### Aim of the exercise:
Starting at the line below that contains "Viewport: 951px width, 380px" and ending at the line that contains "Screen dimensions: 382x263", retype each line exactly as it stands, but omit the pictures.

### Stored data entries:

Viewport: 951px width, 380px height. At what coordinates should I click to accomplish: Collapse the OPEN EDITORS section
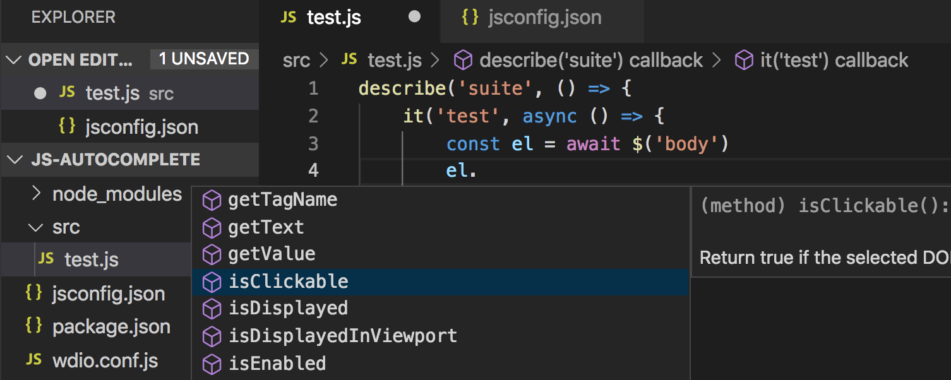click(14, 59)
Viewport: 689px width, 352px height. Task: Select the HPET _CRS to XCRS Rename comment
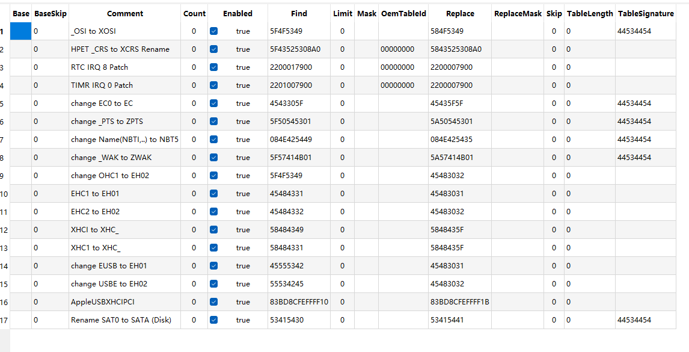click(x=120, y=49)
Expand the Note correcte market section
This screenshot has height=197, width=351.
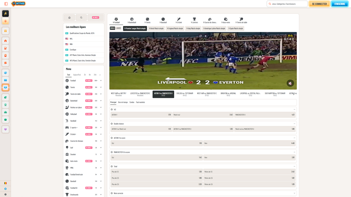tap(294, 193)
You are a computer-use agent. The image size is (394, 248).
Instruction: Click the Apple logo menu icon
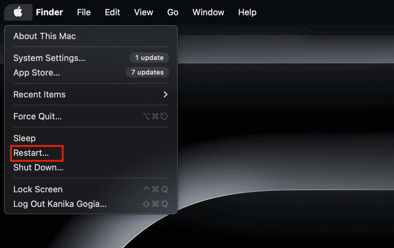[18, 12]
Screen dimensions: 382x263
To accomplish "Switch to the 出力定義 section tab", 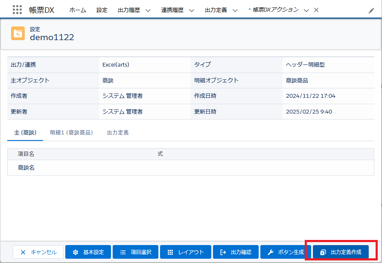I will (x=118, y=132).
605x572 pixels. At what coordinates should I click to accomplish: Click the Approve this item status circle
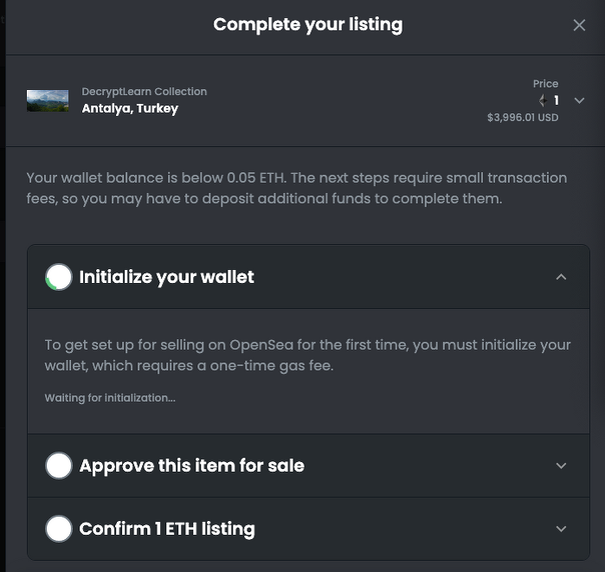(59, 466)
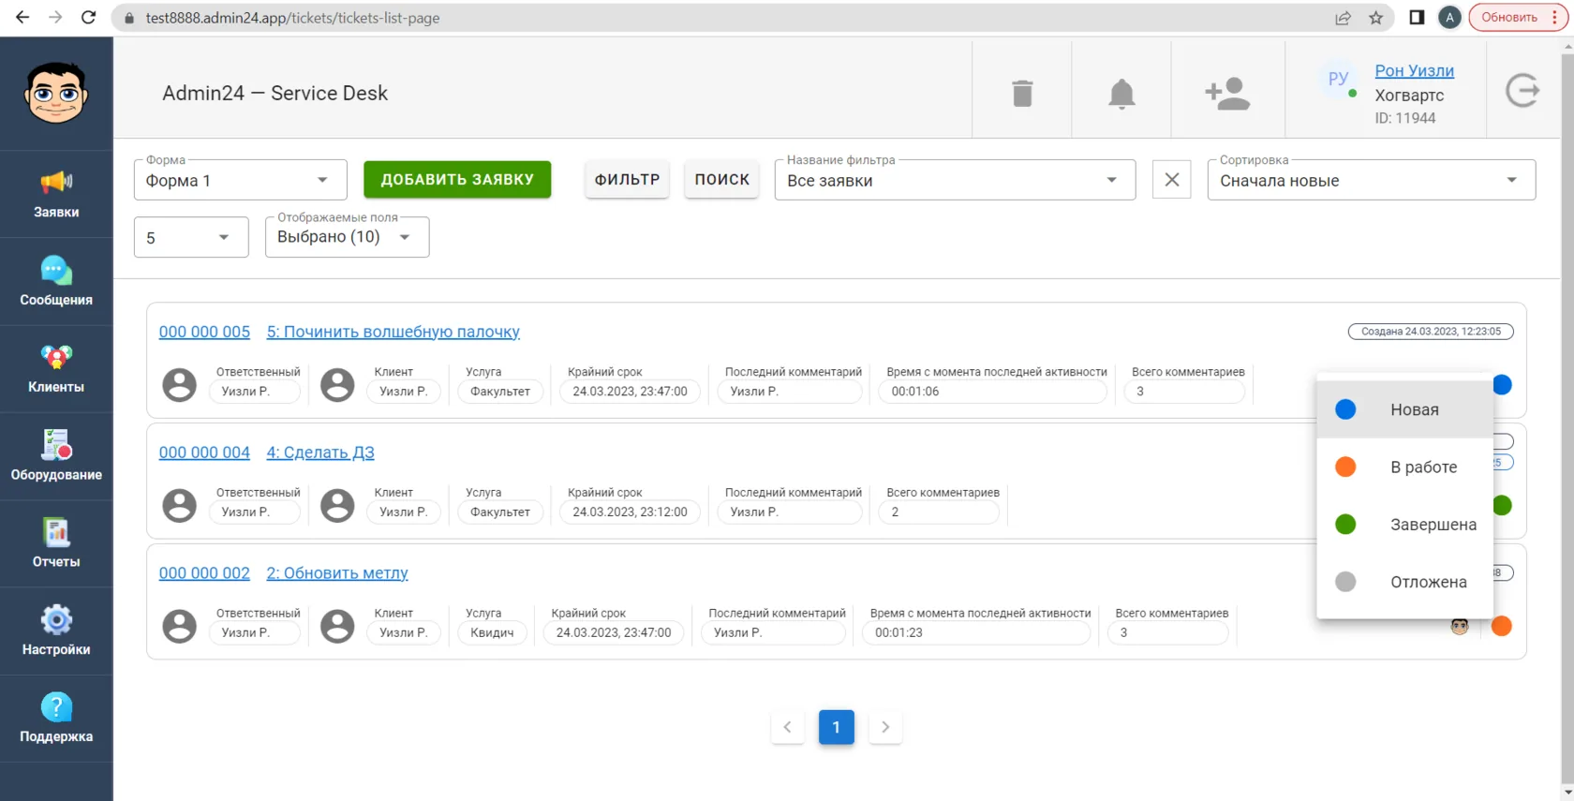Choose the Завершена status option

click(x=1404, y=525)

...

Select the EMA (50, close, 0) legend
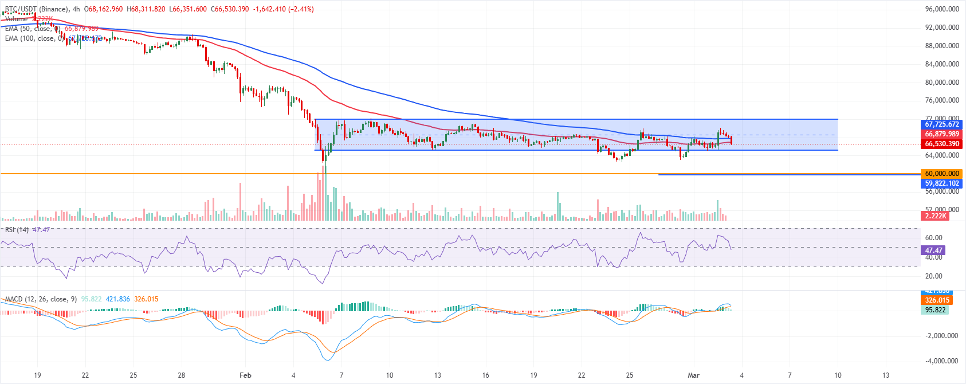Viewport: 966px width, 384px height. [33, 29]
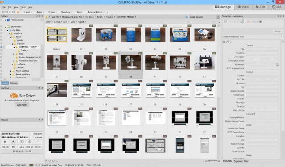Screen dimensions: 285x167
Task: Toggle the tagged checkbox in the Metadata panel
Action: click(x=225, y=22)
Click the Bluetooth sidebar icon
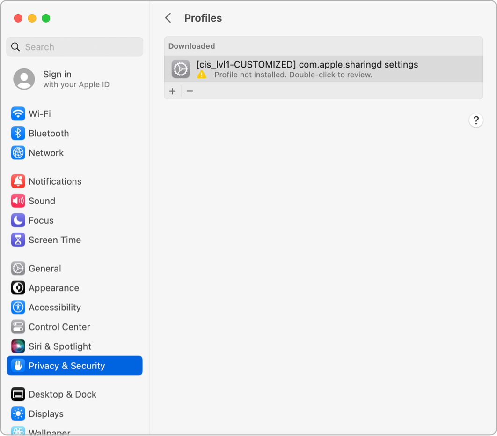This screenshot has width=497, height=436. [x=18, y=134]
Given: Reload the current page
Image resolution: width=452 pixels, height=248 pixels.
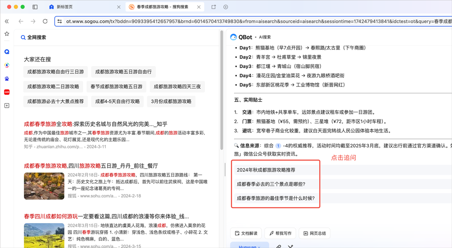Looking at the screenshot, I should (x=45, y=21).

### Solution to this exercise:
Viewport: 951px width, 380px height. At what coordinates should I click to accomplish: Collapse the OPEN EDITORS section
click(14, 59)
Viewport: 689px width, 352px height. Task: Select the HPET _CRS to XCRS Rename comment
click(x=120, y=49)
Expand the Note correcte market section
This screenshot has height=197, width=351.
tap(294, 193)
You are a computer-use agent. The image size is (394, 248).
Instruction: Click the Apple logo menu icon
[18, 12]
Screen dimensions: 382x263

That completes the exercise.